Restituisca senza alcuna modifica il tratto che va dalla riga contenente "Viewport: 1446px width, 840px" fino alla riga contenente "click(x=316, y=35)", entrambe incluse.

Voci archiviate del dataset
════════

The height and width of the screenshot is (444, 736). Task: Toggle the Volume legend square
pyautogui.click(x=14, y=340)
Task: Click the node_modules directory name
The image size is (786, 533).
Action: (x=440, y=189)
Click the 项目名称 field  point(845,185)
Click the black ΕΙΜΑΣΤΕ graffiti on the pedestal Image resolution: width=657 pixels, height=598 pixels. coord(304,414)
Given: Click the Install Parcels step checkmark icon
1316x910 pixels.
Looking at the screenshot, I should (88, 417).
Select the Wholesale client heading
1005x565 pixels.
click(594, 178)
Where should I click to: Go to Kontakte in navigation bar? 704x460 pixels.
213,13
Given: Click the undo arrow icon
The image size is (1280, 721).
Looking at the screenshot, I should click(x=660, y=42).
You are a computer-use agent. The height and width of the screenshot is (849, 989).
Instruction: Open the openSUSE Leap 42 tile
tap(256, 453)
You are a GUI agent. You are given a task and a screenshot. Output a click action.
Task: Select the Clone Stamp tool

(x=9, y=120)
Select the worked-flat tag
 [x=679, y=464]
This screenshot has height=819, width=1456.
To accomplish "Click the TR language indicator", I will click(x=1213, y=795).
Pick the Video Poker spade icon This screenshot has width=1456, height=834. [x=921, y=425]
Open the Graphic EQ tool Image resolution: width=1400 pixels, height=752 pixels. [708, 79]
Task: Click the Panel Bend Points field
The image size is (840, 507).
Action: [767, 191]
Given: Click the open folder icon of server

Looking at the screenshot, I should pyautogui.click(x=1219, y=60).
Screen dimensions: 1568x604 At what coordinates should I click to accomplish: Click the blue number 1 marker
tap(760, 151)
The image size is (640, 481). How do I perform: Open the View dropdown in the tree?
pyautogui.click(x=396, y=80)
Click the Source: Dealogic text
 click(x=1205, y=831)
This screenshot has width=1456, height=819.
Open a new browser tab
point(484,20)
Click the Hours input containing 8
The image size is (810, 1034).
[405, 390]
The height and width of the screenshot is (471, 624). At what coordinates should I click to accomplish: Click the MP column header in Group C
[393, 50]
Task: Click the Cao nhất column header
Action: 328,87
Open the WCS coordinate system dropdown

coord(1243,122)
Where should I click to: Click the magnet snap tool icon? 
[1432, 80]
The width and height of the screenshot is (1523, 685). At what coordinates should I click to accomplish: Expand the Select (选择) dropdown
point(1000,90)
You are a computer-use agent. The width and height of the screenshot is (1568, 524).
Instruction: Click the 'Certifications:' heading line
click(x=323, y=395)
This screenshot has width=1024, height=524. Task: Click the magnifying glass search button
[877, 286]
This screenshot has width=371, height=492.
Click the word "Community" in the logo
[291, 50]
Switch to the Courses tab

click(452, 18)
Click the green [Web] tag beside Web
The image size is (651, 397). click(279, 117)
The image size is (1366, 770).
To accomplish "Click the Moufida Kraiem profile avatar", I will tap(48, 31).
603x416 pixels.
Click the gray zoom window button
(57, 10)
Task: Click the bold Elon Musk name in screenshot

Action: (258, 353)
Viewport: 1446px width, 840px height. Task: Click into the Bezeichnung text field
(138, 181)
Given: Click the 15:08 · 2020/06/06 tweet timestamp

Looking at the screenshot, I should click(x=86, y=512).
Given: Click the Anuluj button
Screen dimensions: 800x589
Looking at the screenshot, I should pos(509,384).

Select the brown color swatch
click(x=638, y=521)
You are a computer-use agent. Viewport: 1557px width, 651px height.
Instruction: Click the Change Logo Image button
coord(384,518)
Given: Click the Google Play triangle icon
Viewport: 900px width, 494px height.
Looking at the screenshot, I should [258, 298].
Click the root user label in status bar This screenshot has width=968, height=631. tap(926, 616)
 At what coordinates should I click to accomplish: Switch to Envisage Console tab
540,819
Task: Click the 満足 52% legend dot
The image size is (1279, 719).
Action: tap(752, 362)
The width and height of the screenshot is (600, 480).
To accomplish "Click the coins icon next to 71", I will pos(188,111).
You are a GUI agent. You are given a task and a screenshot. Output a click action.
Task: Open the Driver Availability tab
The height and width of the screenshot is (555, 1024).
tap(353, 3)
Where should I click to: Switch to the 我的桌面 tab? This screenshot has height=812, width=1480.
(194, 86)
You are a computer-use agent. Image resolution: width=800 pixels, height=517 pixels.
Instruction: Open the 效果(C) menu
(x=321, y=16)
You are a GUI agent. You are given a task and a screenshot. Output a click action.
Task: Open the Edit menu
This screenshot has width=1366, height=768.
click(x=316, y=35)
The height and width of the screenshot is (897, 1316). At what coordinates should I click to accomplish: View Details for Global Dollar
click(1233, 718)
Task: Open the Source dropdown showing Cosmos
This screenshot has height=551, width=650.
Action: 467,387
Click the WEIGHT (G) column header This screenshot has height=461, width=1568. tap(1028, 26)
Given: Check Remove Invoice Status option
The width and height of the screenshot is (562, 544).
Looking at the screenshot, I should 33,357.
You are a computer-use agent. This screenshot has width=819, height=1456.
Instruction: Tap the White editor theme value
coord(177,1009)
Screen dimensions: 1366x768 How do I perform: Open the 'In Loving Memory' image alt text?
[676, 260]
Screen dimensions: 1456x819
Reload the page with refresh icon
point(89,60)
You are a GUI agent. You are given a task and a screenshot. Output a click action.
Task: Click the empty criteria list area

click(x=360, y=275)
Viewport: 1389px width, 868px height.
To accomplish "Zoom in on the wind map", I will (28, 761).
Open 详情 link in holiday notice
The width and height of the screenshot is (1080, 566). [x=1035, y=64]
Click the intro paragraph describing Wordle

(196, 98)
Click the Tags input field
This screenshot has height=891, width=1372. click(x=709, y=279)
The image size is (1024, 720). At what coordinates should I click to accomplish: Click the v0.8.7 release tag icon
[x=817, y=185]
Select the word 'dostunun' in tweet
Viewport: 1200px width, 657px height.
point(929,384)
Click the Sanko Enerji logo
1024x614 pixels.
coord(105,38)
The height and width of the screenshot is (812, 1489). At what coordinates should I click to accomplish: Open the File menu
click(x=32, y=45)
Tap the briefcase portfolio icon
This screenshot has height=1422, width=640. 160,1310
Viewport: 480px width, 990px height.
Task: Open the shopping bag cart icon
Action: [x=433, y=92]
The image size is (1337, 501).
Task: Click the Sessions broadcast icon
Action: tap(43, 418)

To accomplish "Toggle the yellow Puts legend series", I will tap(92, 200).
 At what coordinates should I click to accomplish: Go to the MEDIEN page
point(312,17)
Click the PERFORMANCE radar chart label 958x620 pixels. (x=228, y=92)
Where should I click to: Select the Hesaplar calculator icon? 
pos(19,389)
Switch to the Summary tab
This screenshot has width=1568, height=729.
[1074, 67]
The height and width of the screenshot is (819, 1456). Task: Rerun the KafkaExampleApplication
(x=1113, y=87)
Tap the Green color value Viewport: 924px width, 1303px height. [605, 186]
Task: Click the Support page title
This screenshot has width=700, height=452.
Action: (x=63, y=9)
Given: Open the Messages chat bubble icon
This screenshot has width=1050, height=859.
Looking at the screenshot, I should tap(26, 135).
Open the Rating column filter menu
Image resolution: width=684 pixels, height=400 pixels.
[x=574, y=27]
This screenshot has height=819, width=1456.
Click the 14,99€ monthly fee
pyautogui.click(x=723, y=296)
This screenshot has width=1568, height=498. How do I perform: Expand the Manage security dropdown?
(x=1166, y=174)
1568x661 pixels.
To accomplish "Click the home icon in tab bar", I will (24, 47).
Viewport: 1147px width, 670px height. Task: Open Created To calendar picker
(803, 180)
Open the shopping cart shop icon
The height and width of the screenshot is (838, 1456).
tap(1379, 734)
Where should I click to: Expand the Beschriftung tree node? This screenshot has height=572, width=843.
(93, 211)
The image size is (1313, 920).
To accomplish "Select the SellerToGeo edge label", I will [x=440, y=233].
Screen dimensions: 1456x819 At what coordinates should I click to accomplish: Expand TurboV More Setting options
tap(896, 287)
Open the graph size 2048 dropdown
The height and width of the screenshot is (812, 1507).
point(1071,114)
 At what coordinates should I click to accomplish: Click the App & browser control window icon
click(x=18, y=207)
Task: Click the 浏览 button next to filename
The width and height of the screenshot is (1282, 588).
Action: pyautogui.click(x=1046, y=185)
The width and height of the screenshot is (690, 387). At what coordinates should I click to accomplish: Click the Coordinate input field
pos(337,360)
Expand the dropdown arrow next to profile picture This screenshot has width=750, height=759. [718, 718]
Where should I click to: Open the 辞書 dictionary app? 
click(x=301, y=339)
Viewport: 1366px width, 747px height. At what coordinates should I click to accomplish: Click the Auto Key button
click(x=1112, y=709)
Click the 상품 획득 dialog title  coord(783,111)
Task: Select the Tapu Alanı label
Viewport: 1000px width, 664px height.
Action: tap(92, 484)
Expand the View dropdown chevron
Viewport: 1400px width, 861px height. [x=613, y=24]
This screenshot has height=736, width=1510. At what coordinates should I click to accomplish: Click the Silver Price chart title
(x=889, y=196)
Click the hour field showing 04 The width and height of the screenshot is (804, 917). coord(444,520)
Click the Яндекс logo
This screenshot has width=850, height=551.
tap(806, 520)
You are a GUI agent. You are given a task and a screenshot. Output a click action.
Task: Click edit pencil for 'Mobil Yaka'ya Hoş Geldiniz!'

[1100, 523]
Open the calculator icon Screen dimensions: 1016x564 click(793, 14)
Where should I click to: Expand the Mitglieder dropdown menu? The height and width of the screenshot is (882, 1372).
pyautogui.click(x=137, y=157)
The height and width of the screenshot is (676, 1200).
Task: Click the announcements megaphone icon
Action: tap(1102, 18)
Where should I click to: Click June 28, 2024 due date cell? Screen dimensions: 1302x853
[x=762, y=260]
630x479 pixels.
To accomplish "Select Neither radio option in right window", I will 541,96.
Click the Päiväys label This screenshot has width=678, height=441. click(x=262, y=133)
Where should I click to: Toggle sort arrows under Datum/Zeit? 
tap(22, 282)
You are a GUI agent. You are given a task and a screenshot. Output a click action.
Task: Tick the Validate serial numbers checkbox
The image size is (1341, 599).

════════

SOLUZIONE DELL'ESERCIZIO:
Viewport: 1446px width, 840px height. Task: Click into the Bezeichnung text field
(138, 181)
Given: Click the 15:08 · 2020/06/06 tweet timestamp

Looking at the screenshot, I should click(x=86, y=512).
Given: Click the Anuluj button
Screen dimensions: 800x589
Looking at the screenshot, I should pos(509,384).

Select the brown color swatch
click(x=638, y=521)
You are a computer-use agent. Viewport: 1557px width, 651px height.
Instruction: Click the Change Logo Image button
coord(384,518)
Given: Click the Google Play triangle icon
Viewport: 900px width, 494px height.
Looking at the screenshot, I should [258, 298].
Click the root user label in status bar This screenshot has width=968, height=631. tap(926, 616)
 At what coordinates should I click to accomplish: Switch to Envisage Console tab
540,819
Task: Click the 満足 52% legend dot
The image size is (1279, 719).
Action: tap(752, 362)
The width and height of the screenshot is (600, 480).
To accomplish "Click the coins icon next to 71", I will pos(188,111).
You are a GUI agent. You are given a task and a screenshot. Output a click action.
Task: Open the Driver Availability tab
The height and width of the screenshot is (555, 1024).
tap(353, 3)
Where should I click to: Switch to the 我的桌面 tab? This screenshot has height=812, width=1480.
(194, 86)
You are a computer-use agent. Image resolution: width=800 pixels, height=517 pixels.
Instruction: Open the 效果(C) menu
(x=321, y=16)
You are a GUI agent. You are given a task and a screenshot. Output a click action.
Task: Open the Edit menu
This screenshot has width=1366, height=768.
click(x=316, y=35)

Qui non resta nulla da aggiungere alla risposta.